C++Server Side ProgrammingProgramming

Suppose we have an array A with n elements. There are n athletes in a game. They are numbered from 1 to n and arranged in left to right order. The strength of each athlete i is A[i]. We want to split all athletes into two teams. Each team must have at least one athlete, and each athlete must be exactly in one team. We want the strongest athlete from the first team to differ as little as possible from the weakest athlete from the second team. We have to find the minimum difference between their strength as mentioned above.

## Problem Category

The above-mentioned problem can be solved by applying Greedy problem-solving techniques. The greedy algorithm techniques are types of algorithms where the current best solution is chosen instead of going through all possible solutions. Greedy algorithm techniques are also used to solve optimization problems, like its bigger brother dynamic programming.
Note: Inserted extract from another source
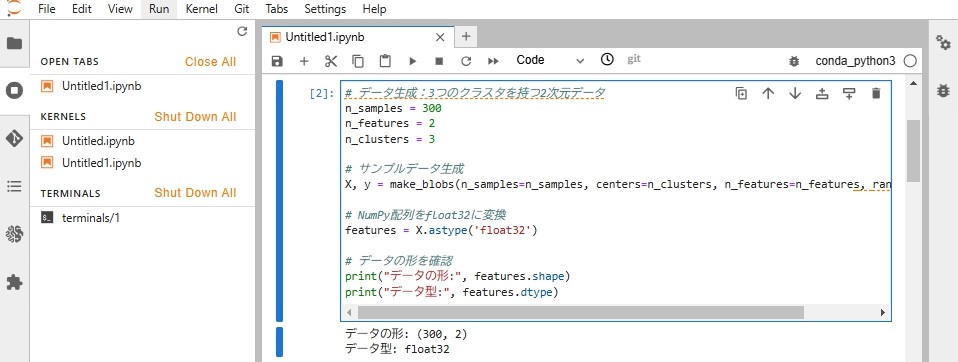Click Close All open tabs

click(210, 62)
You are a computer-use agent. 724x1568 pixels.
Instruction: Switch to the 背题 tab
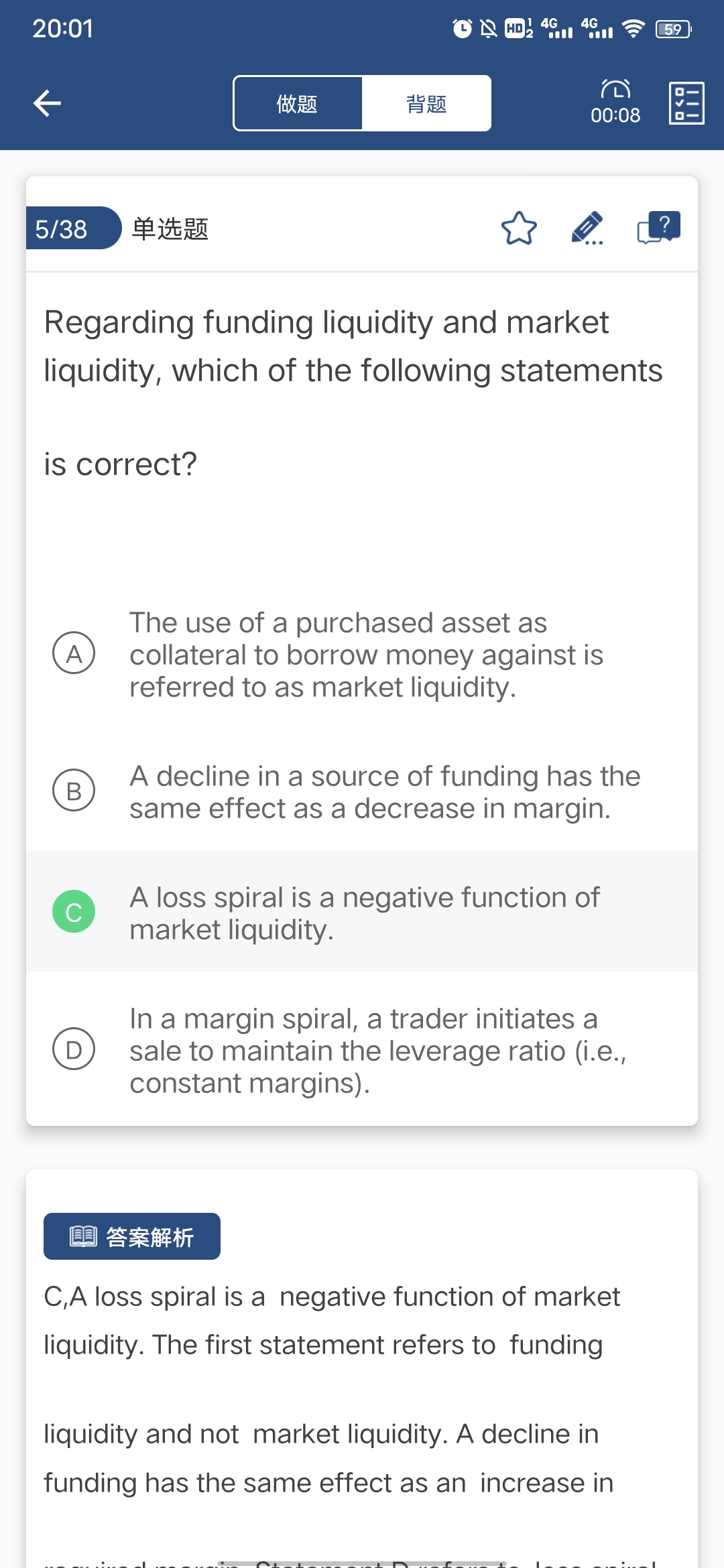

In dynamic programming, it is necessary to go through all possible subproblems to find out the optimal solution, but there is a drawback of it; that it takes more time and space. So, in various scenarios greedy technique is used to find out an optimal solution to a problem. Though it does not gives an optimal solution in all cases, if designed carefully it can yield a solution faster than a dynamic programming problem. Greedy techniques provide a locally optimal solution to an optimization problem. Examples of this technique include Kruskal's and Prim's Minimal Spanning Tree (MST) algorithm, Huffman Tree coding, Dijkstra's Single Source Shortest Path problem, etc.

https://www.tutorialspoint.com/data_structures_algorithms/greedy_algorithms.htm

https://www.tutorialspoint.com/data_structures_algorithms/dynamic_programming.htm

So, if the input of our problem is like A = [2, 1, 3, 2, 4, 3], then the output will be 0, because one of the optimal splits are, T1 = [2, 1] and T2 = [3, 2, 4, 3], so |2 - 2| = 0.

## Steps

To solve this, we will follow these steps −

n := size of A
sort the array A
ans := 1000
for initialize i := 1, when i < n, update (increase i by 1), do:
ans := minimum of ans and A[i] - A[i - 1]
return ans

## Example

Let us see the following implementation to get better understanding −

#include <bits/stdc++.h>
using namespace std;
int solve(vector<int> A){
int n = A.size();
sort(A.begin(), A.end());
int ans = 1000;
for (int i = 1; i < n; ++i){
ans = min(ans, A[i] - A[i - 1]);
}
return ans;
}
int main(){
vector<int> A = { 2, 1, 3, 2, 4, 3 };
cout << solve(A) << endl;
}

## Input

{ 2, 1, 3, 2, 4, 3 }

## Output

0